DOCUMENT EXCERPT –
____________________

Book of Nutanix Cloud Clusters

Nutanix Cloud Clusters on Azure

Based on: PC 2023.3 | AOS 6.7

» Download this section as PDF (opens in a new tab/window)

Nutanix Cloud Clusters (NC2) on Azure provides on-demand clusters running in target cloud environments using bare metal resources. This allows for true on-demand capacity with the simplicity of the Nutanix platform you know. Once provisioned the cluster appears like any traditional AHV cluster, just running in a cloud provider’s datacenter(s).

Supported Configurations

The solution is applicable to the configurations below (list may be incomplete, refer to documentation for a fully supported list):

Core Use Case(s):

Management interfaces(s):

Supported Environment(s):

Upgrades:

Compatible Features:

Key terms / Constructs

The following key items are used throughout this section and defined in the following:

Cluster Architecture

From a high-level the Nutanix Clusters (NC2) Portal is the main interface for provisioning Nutanix Clusters on Azure and interacting with Azure.

The provisioning process can be summarized with the following high-level steps:

  1. Create cluster in NC2 Portal
  2. Deployment specific inputs (e.g. Region, AZ, Instance type, VNets/Subnets, etc.)
  3. The NC2 Portal creates associated resources
  4. Host agent running on AHV checks-in with Nutanix Clusters on Azure
  5. Once all hosts as up, cluster is created

The following shows a high-level overview of the NC2 on Azure interaction:

NC2A - Overview NC2 on Azure - Overview

The following shows a high-level overview of a the inputs taken by the NC2 Portal and some created resources:

NC2A - Cluster Orchestrator Inputs Nutanix Clusters on Azure - Cluster Orchestrator Inputs

Node Architecture

Given the hosts are bare metal, we have full control over storage and network resources similar to a typical on-premises deployment. We are consuming Ready Nodes as our building blocks. Unlike AWS, Azure-based nodes are not consuming any additional services for the CVM or AHV.

Placement policy

Nutanix Clusters on Azure uses a partition placement policy with 7 partitions by default. Hosts are striped across these partitions which correspond with racks in Nutanix. This ensures you can have 1-2 full “rack” failures and still maintain availability.

The following shows a high-level overview of the partition placement strategy and host striping:

NC2A - Partition Placement NC2 on Azure - Partition Placement

Storage

Core storage is the exact same as you’d expect on any Nutanix cluster, passing the “local” storage devices to the CVM to be leveraged by Stargate.

Note
Instance Storage

Given that the "local" storage is backed by the local flash, it is fully resilient in the event of a power outage.

____________________

RECORDED INFORMATION –

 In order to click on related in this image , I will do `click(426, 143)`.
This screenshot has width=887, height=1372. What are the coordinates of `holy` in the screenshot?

____________________

WORK TO DO –
From the page on Nutanix Cloud Clusters on Azure, write out everything from "Core storage is" down to "a power outage.".

ANSWER TO THIS EXERCISE –
Core storage is the exact same as you’d expect on any Nutanix cluster, passing the “local” storage devices to the CVM to be leveraged by Stargate.

Note
Instance Storage

Given that the "local" storage is backed by the local flash, it is fully resilient in the event of a power outage.